From: Disha Talreja <[email protected]>

This patch implements an adaptive algorithm for calculating
the autonuma scan period. In the existing mechanism of scan
period calculation,

- scan period is derived from the per-thread stats.
- static threshold (NUMA_PERIOD_THRESHOLD) is used for changing
the scan rate.

In this new approach (Process Adaptive autoNUMA), we gather NUMA
fault stats at per-process level which allows for capturing the
application behaviour better. In addition, the algorithm learns
and adjusts the scan rate based on remote fault rate. By not
sticking to a static threshold, the algorithm can respond better
to different workload behaviours.

Since the threads of a processes are already considered as a group,
we add a bunch of metrics to the task's mm to track the various
types of faults and derive the scan rate from them.

The new per-process fault stats contribute only to the per-process
scan period calculation, while the existing per-thread stats
continue to contribute towards the numa_group stats which
eventually determine the thresholds for migrating memory and
threads across nodes.

In this algorithm, the remote fault rates are maintained for
the previous two scan windows. These historical remote fault
rates along with the remote fault rate from the current window
are used to determine the intended trend of the scanning period.

An increase in the trend implies an increased period thereby
resulting in slower scanning. A decrease in the trend implies
decreased period and hence faster scanning.

The intended trends for the last two windows are tracked and
the actual trend is reversed (thereby increasing or decreasing
the scan period in that window) only if the same trend reversal
has been intended in the previous two windows.

While the remote fault rate metric is derived from the accumulated
remote and local faults from all the threads of the mm, the
per-mm private and shared faults also contribute in deciding
the trend of the scan period.

Co-developed-by: Wei Huang <[email protected]>
Signed-off-by: Wei Huang <[email protected]>
Signed-off-by: Disha Talreja <[email protected]>
Signed-off-by: Bharata B Rao <[email protected]>
---
include/linux/mm_types.h | 5 +
kernel/sched/debug.c | 2 +
kernel/sched/fair.c | 265 ++++++++++++++++++++++++++++++++++++++-
kernel/sched/sched.h | 2 +
4 files changed, 268 insertions(+), 6 deletions(-)

» **Exercise details**
Rewrite the stretch of the patch description from "The intended trends" through "the scan period.", putting "scanning interval" in place of "scan period". Rely on the patch description alone.

» **Collected data**

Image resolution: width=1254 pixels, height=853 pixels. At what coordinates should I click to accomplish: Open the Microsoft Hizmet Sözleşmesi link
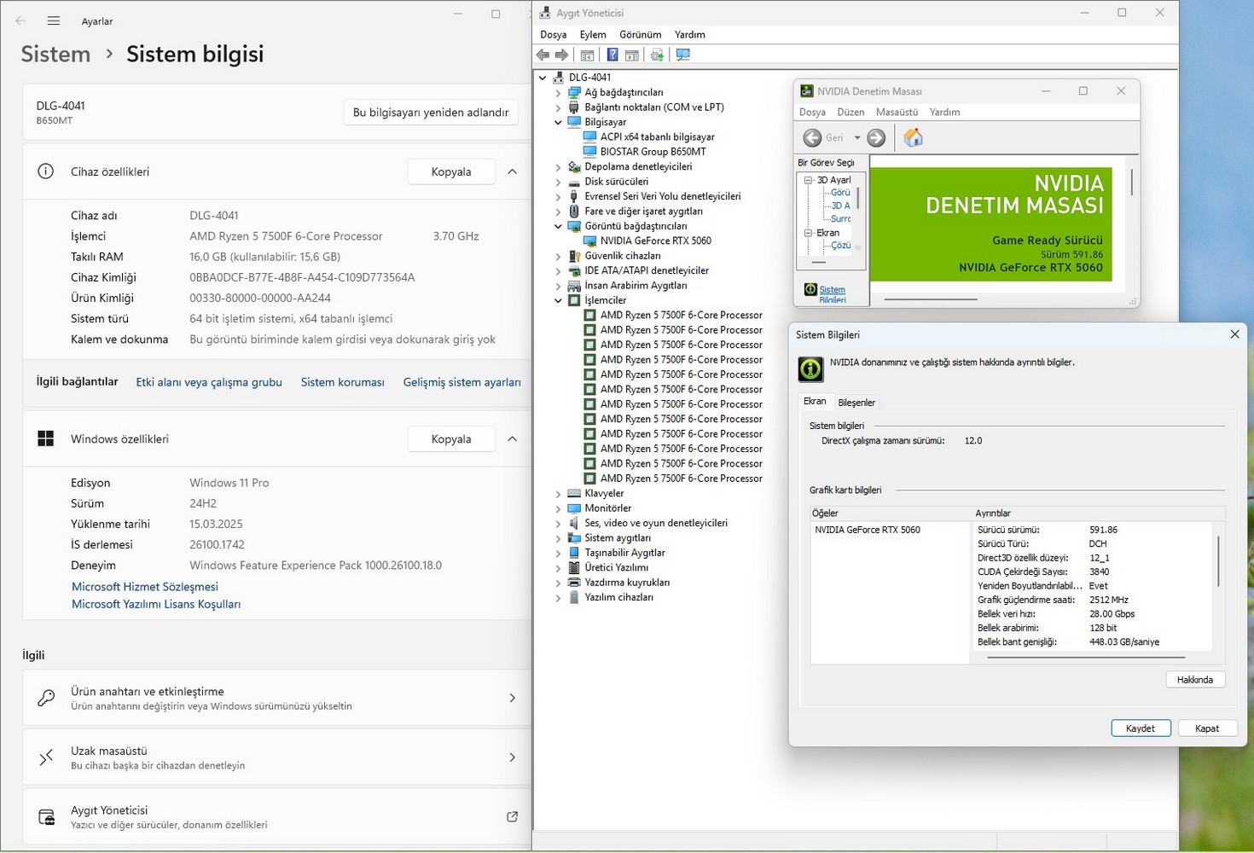(145, 587)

» **Result of the task**
The intended trends for the last two windows are tracked and
the actual trend is reversed (thereby increasing or decreasing
the scanning interval in that window) only if the same trend reversal
has been intended in the previous two windows.

While the remote fault rate metric is derived from the accumulated
remote and local faults from all the threads of the mm, the
per-mm private and shared faults also contribute in deciding
the trend of the scanning interval.